The other two Republican candidates who have declared for governor perform more poorly against Stein. State Treasurer Dale Folwell would lose 34% to 39%, while former congressman Mark Walker would secure 37% of the vote to Stein’s 39%.

The poll did reveal that a noteworthy percentage of the GOP primary electorate remains undecided about the candidates.

Robinson announced his bid for the GOP gubernatorial nomination April 22, while Folwell threw his hat into the ring a month earlier. Walker entered the primary May 20. On the Democrat side, Stein is the only declared candidate.

“The race for the governor’s seat is a tight one so far,” said John Locke Foundation president Donald Bryson. “But with so many undecided voters, there is definitely room for candidates to gain ground by making a compelling case to the people of North Carolina. The calculus could also change if another Democrat throws their hat in the ring.”

The Civitas poll also revealed that pessimism surrounding the direction of the country reached a new recent high, with 77% saying the U.S. is on the wrong track and just 16% saying right track. That marks the highest level of dissatisfaction recorded in the Civitas Poll since President Joe Biden took office.

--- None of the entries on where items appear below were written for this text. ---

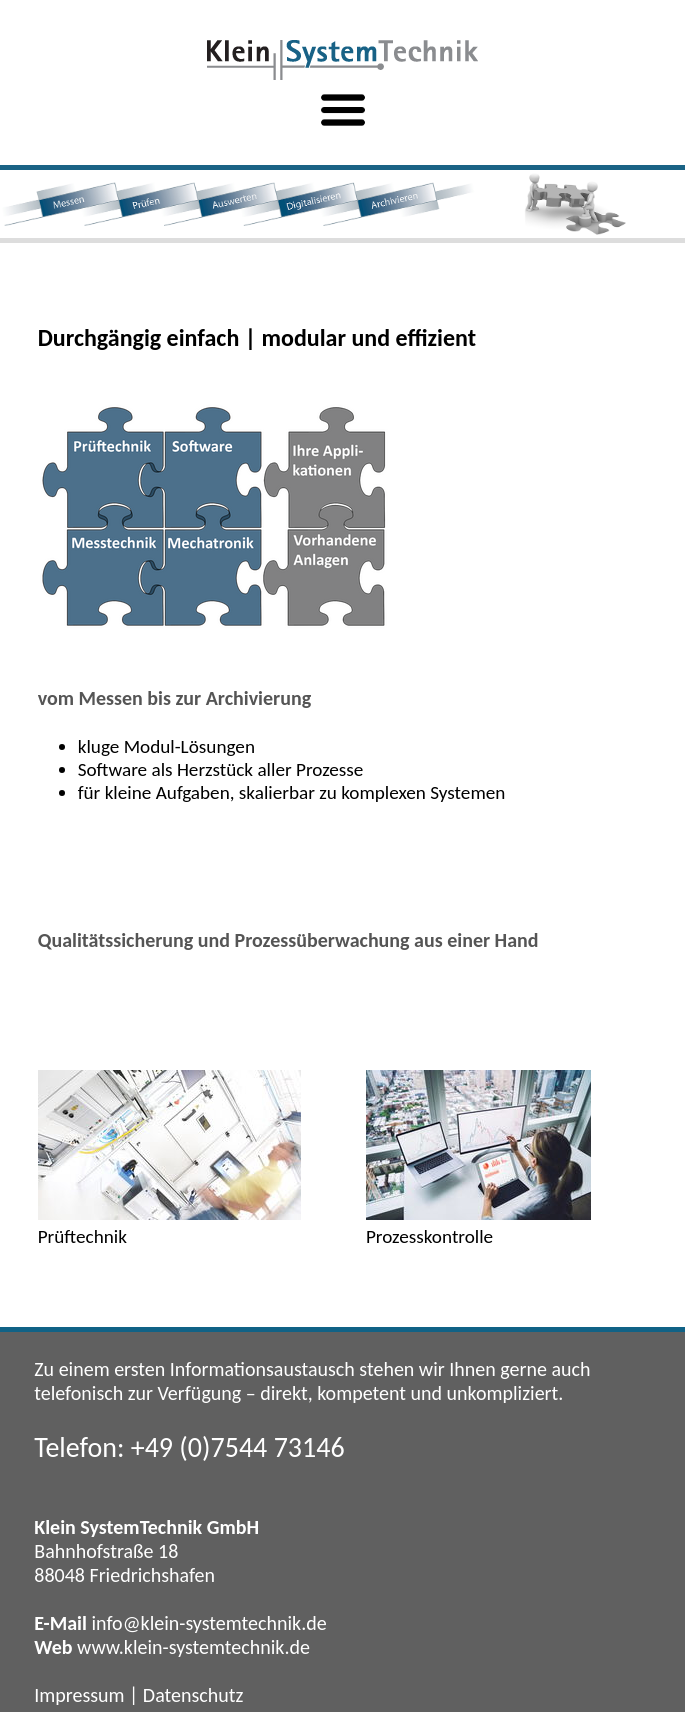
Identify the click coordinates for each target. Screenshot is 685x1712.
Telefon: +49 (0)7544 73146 (189, 1447)
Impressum (79, 1695)
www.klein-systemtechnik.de (193, 1647)
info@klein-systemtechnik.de (208, 1623)
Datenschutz (193, 1695)
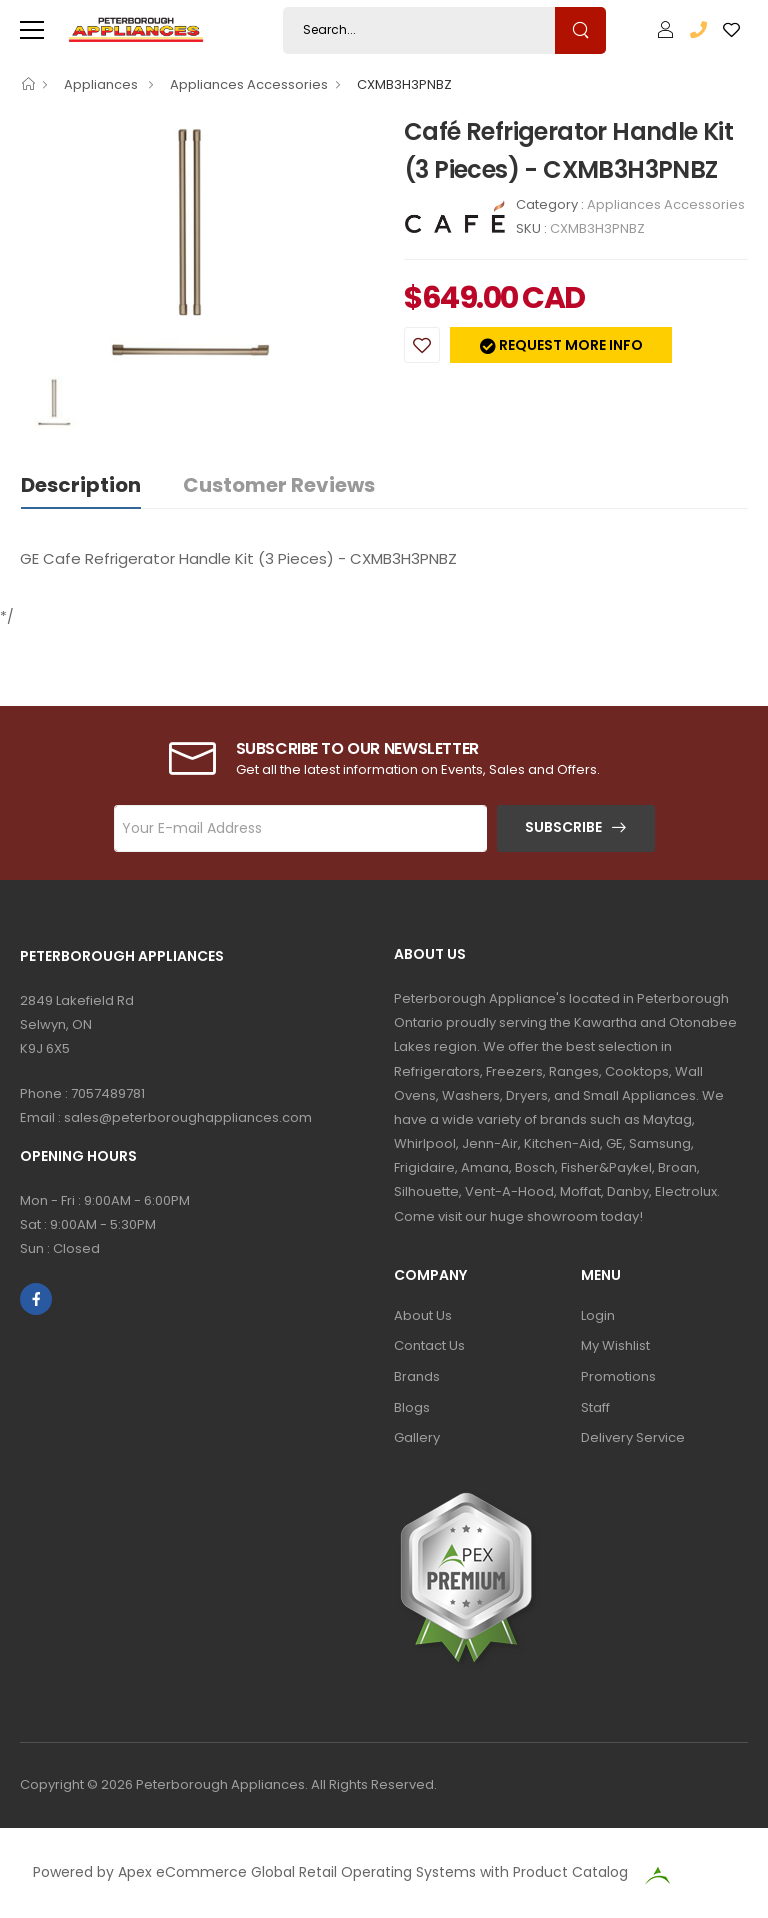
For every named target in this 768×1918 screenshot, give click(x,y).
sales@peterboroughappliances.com (188, 1117)
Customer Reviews (279, 485)
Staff (595, 1407)
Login (598, 1315)
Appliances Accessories (249, 84)
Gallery (417, 1437)
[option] (197, 244)
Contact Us (429, 1345)
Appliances (102, 84)
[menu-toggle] (32, 30)
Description (81, 485)
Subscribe (563, 827)
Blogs (412, 1407)
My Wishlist (615, 1345)
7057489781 (108, 1093)
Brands (417, 1376)
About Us (423, 1315)
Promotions (618, 1376)
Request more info (569, 345)
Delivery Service (633, 1437)
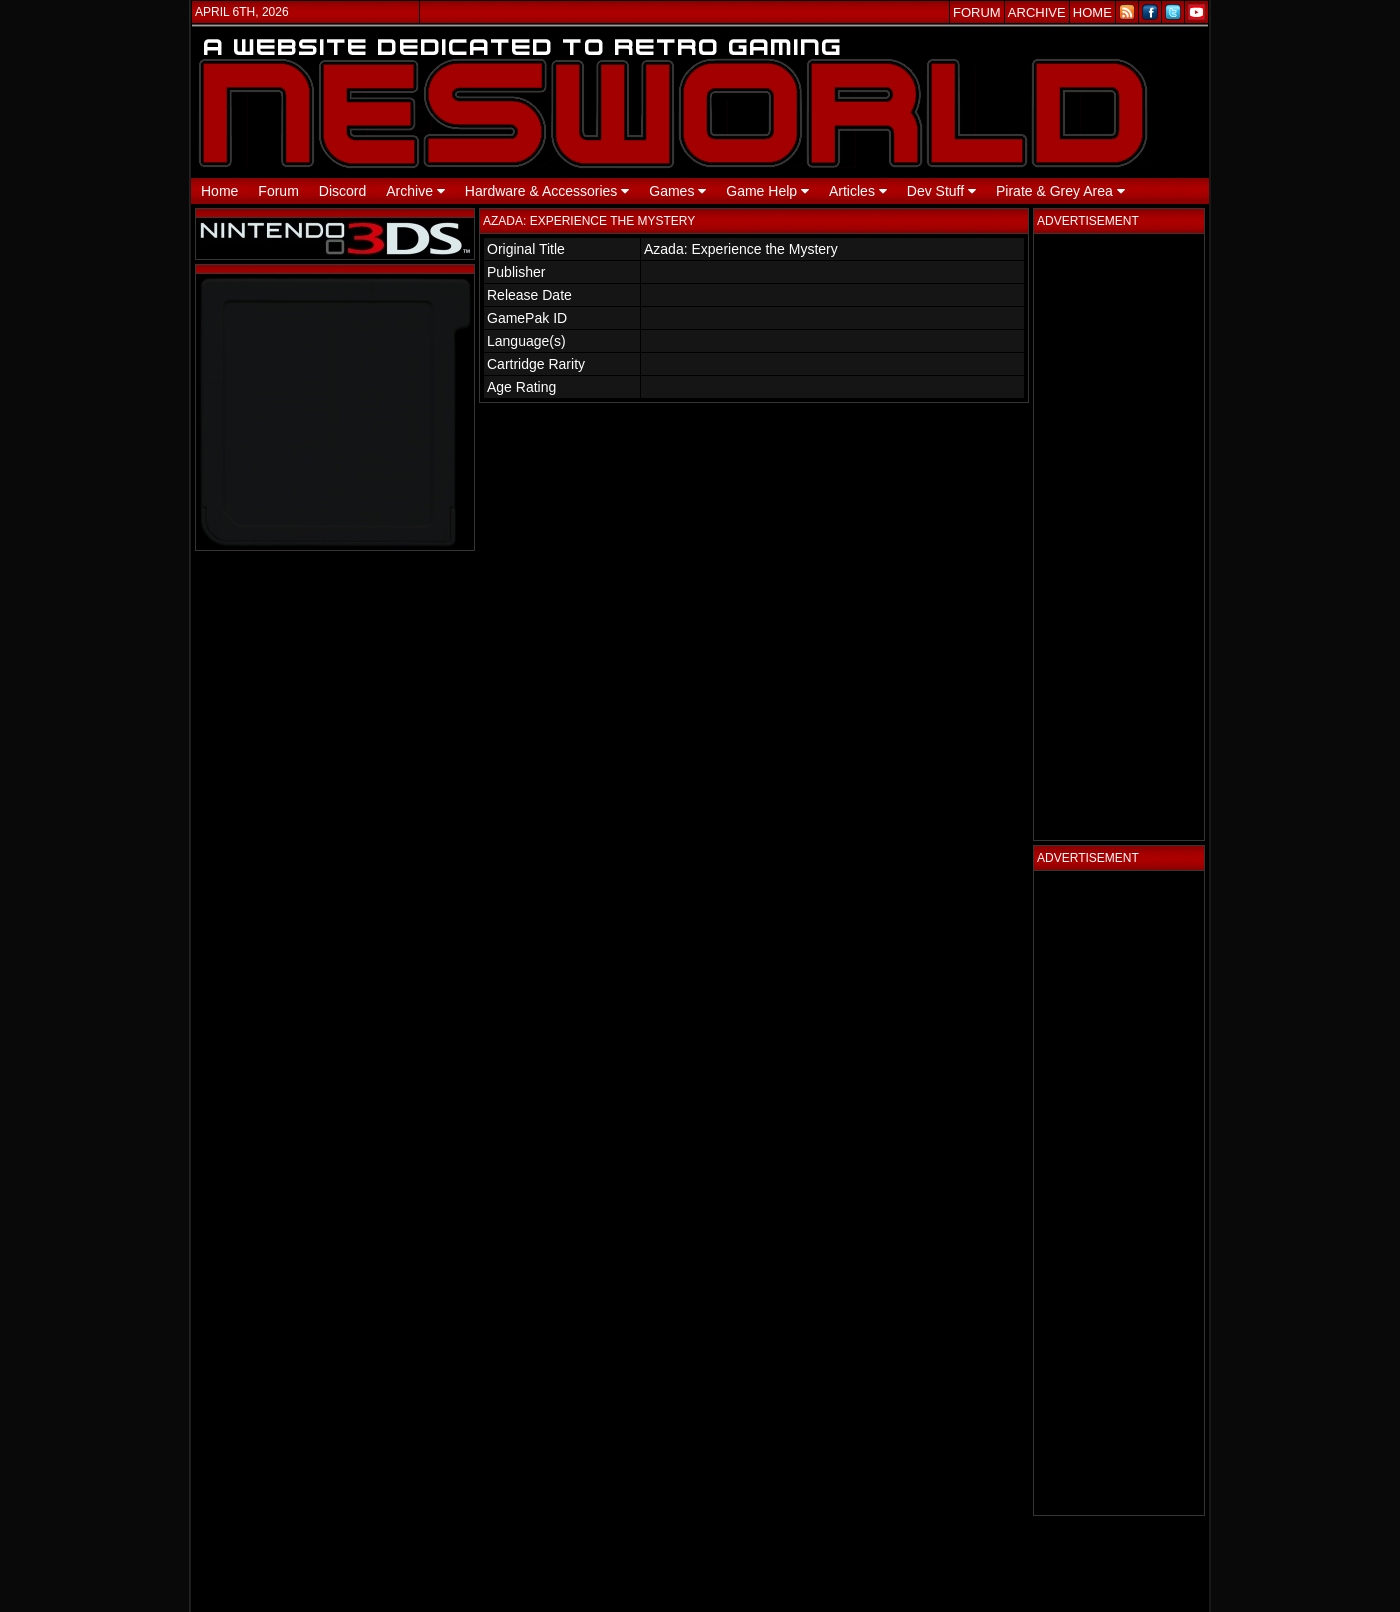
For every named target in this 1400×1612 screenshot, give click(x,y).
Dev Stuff (941, 191)
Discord (342, 191)
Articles (858, 191)
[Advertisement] (1119, 537)
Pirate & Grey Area (1060, 191)
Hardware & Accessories (547, 191)
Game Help (767, 191)
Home (219, 191)
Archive (415, 191)
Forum (278, 191)
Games (677, 191)
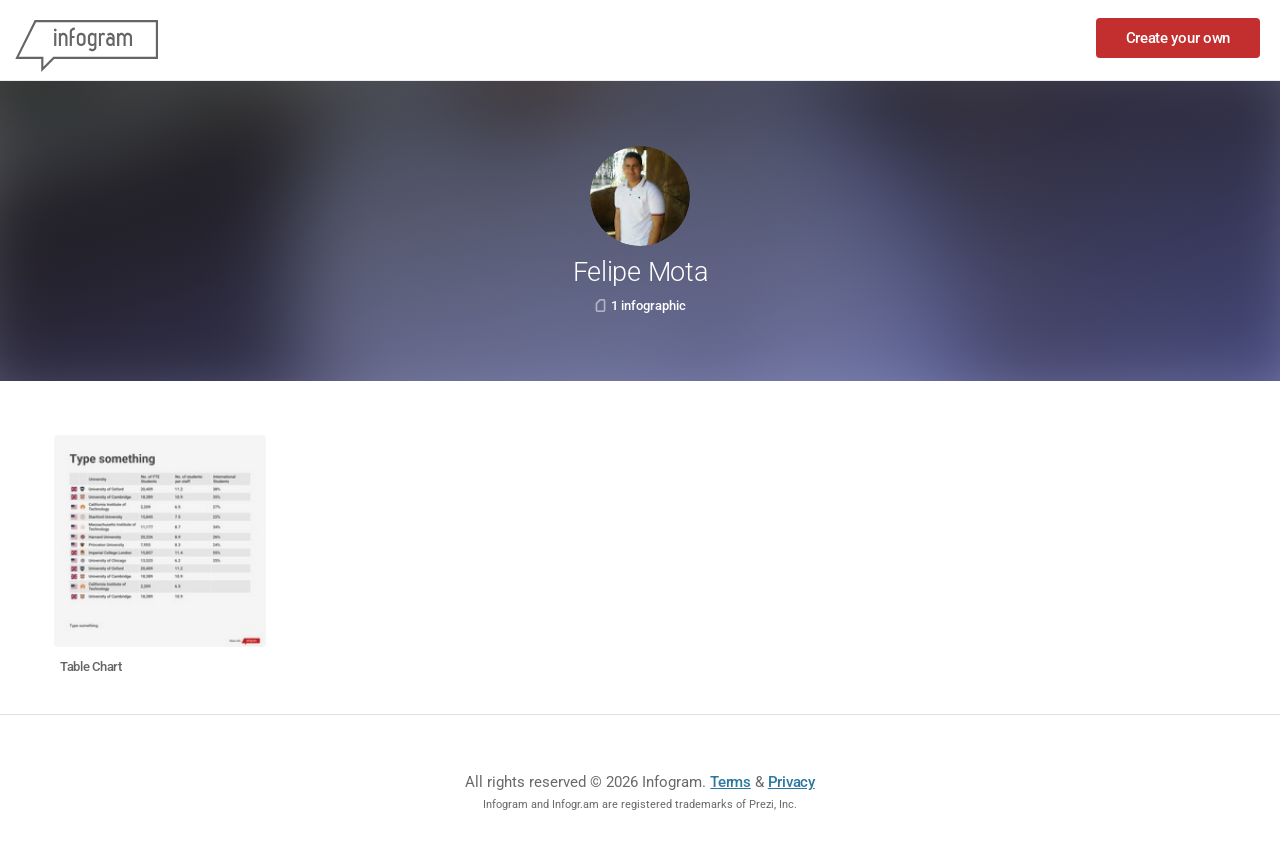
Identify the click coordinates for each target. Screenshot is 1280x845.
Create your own (1178, 38)
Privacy (791, 782)
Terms (730, 782)
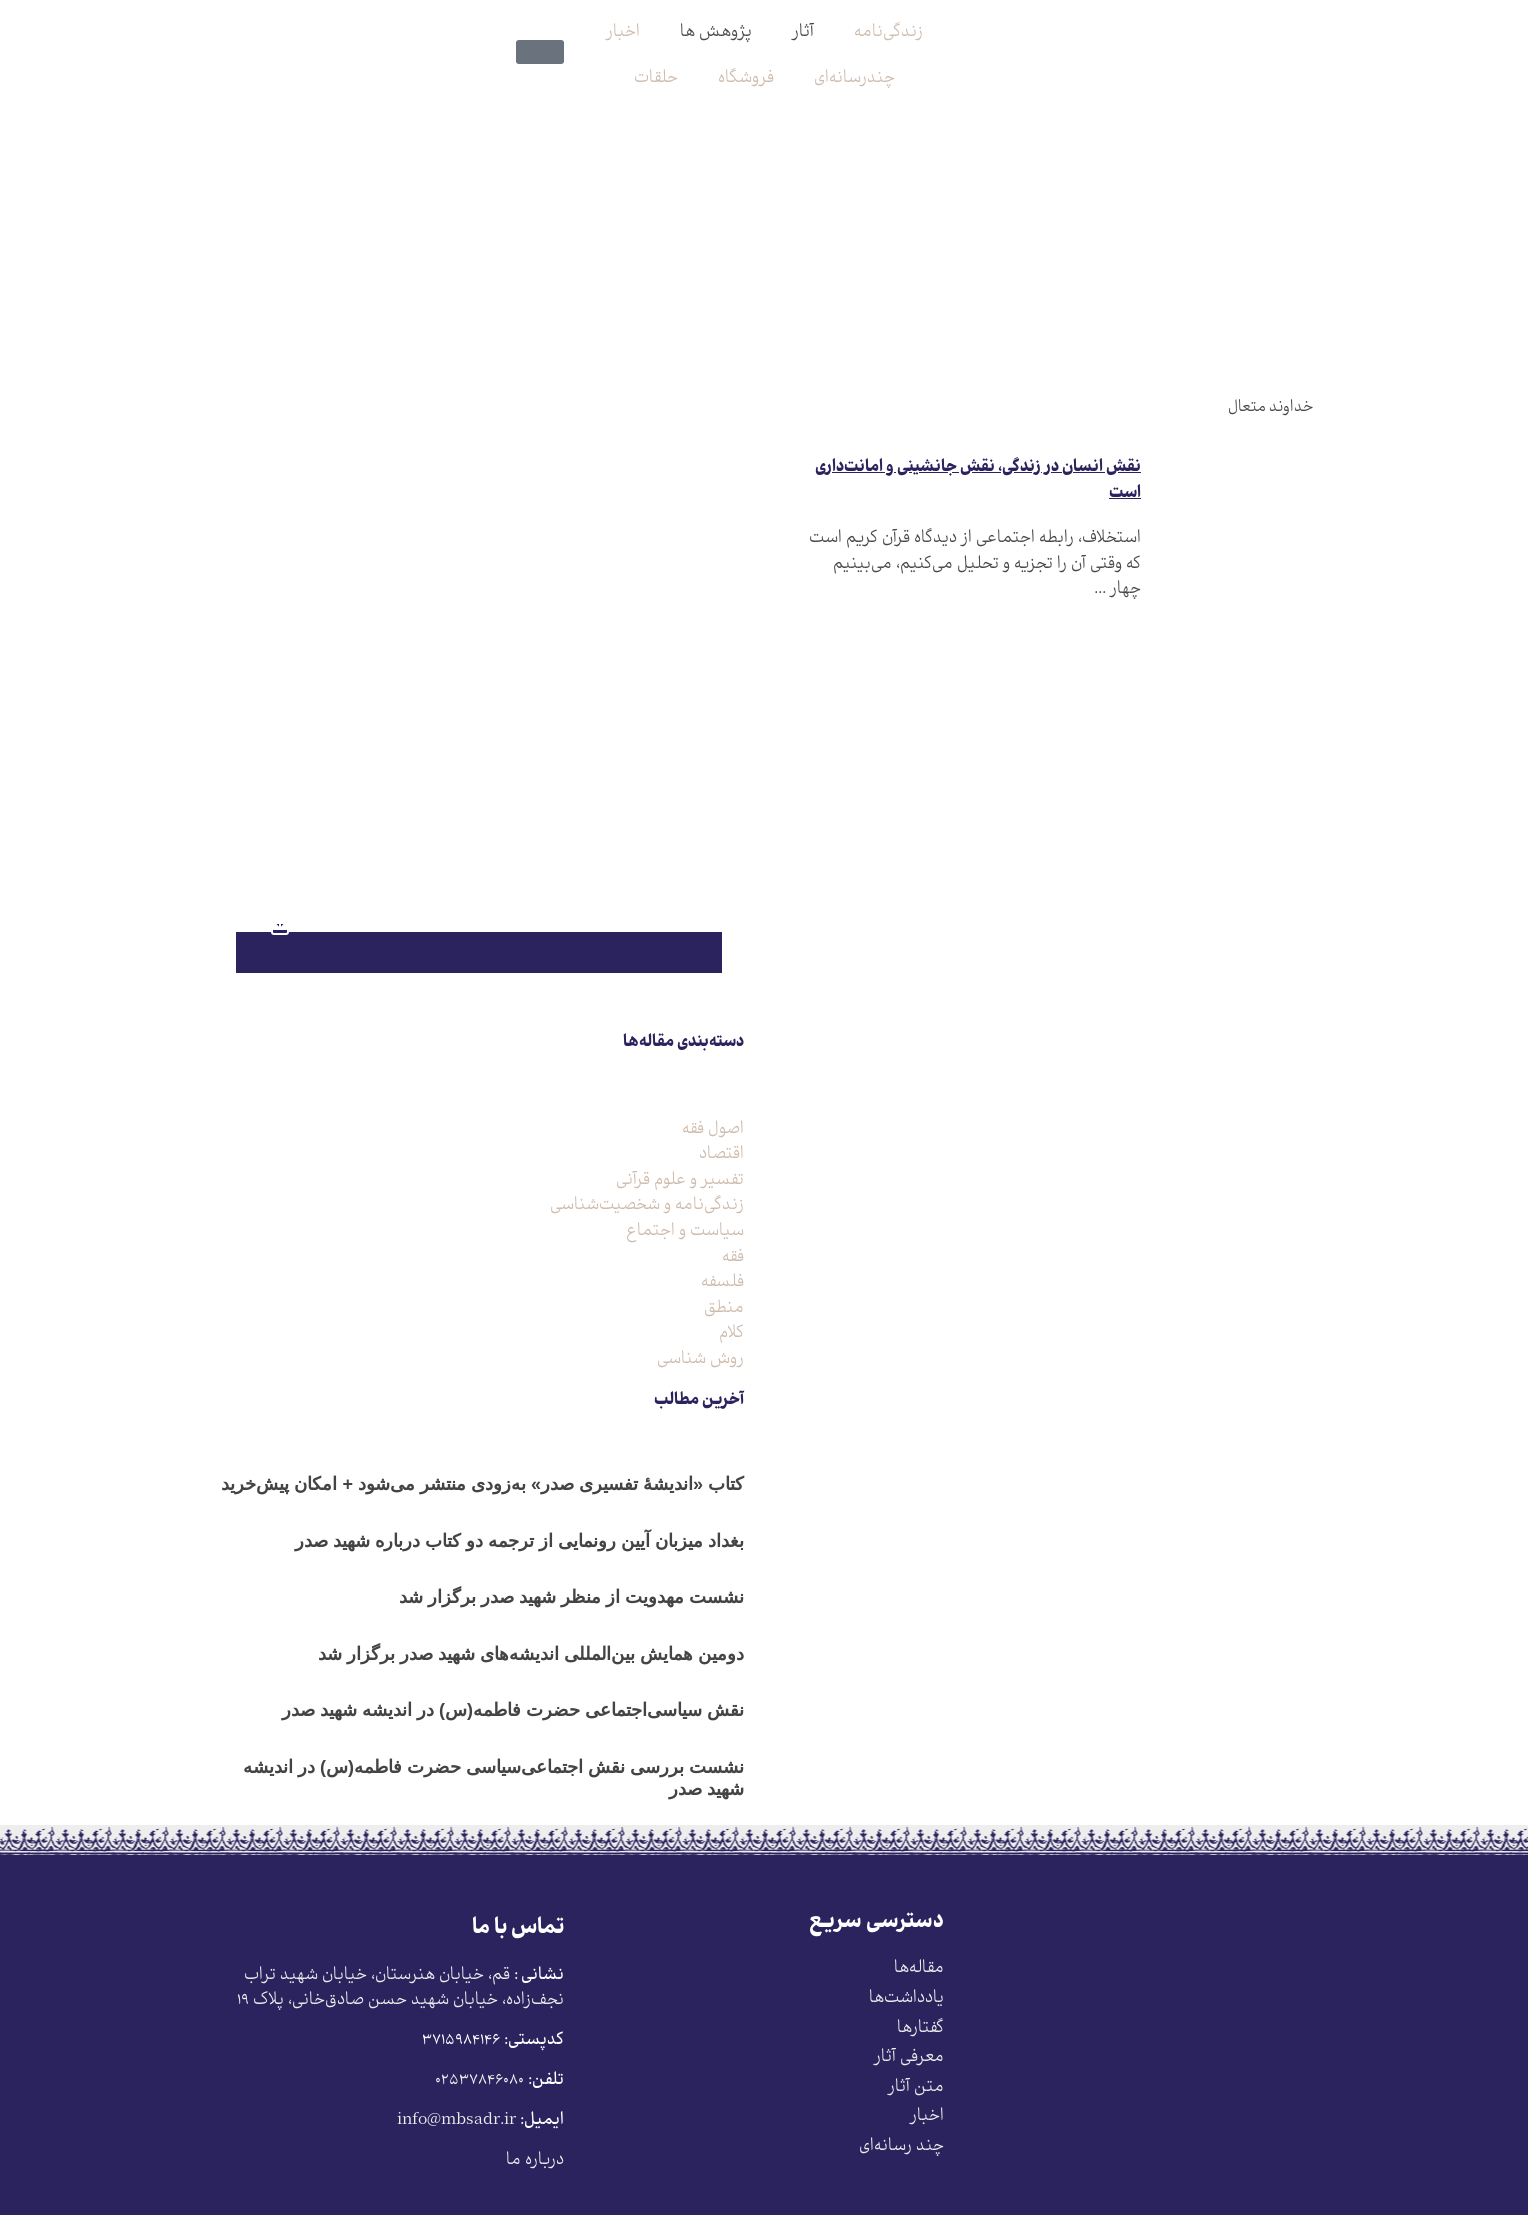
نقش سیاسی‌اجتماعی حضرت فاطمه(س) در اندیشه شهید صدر (513, 1710)
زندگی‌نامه (888, 32)
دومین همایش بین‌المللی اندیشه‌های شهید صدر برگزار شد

Biden’s approval rating reached a nadir of 32% — also the lowest point recorded by the Civitas Poll — with 57% disapproving. Gov. Roy Cooper remains in the green on his approval rating, with 44% approving, 38% disapproving, and 13% neither approving nor disapproving.

A national push on the part of Democrats to lambast Republicans for a new pro-life law that creates additional abortion restrictions doesn’t appear to have translated to hurting the GOP on the generic ballot. In fact, the GOP has shored up its advantage. Forty-seven percent would choose a Republican on a general ballot for General Assembly, while 40% would pick a Democrat. In August, those numbers were tighter at 47% and 44%, respectively.

In a hypothetical generic U.S. Congressional race, Republicans maintained a smaller lead with 46% of voters favoring them, while 42% favored Democrats.

In line with other polling, voters continue to believe that requiring an ID for voting makes sense. Sixty-six percent support the requirement, and 96% said that they already possessed some form of official ID, such as “an unexpired North Carolina driver’s license, United States passport, or state government employee ID card.” Moreover, requiring a voter ID would make 63% of respondents feel “more confident in the fairness and accuracy” of state elections.

Respondents sent mixed signals on the state’s ABC system for regulating and selling alcohol. Fifty percent said they were “satisfied” with the ABC system and 22% dissatisfied, but 44% would support the privatization of alcohol sales, compared to 22% opposed.

On school choice issues, 75% say “a child’s parents or guardians” are best suited to make educational decisions, while 11% would pick local school boards and 7% the State Board of Education. Fifty-two percent said they support the recent move by the N.C. House to expand Opportunity Scholarships to all families, regardless of income, while 22% were opposed.

The poll was conducted May 21-23 and surveyed 610 likely general election voters.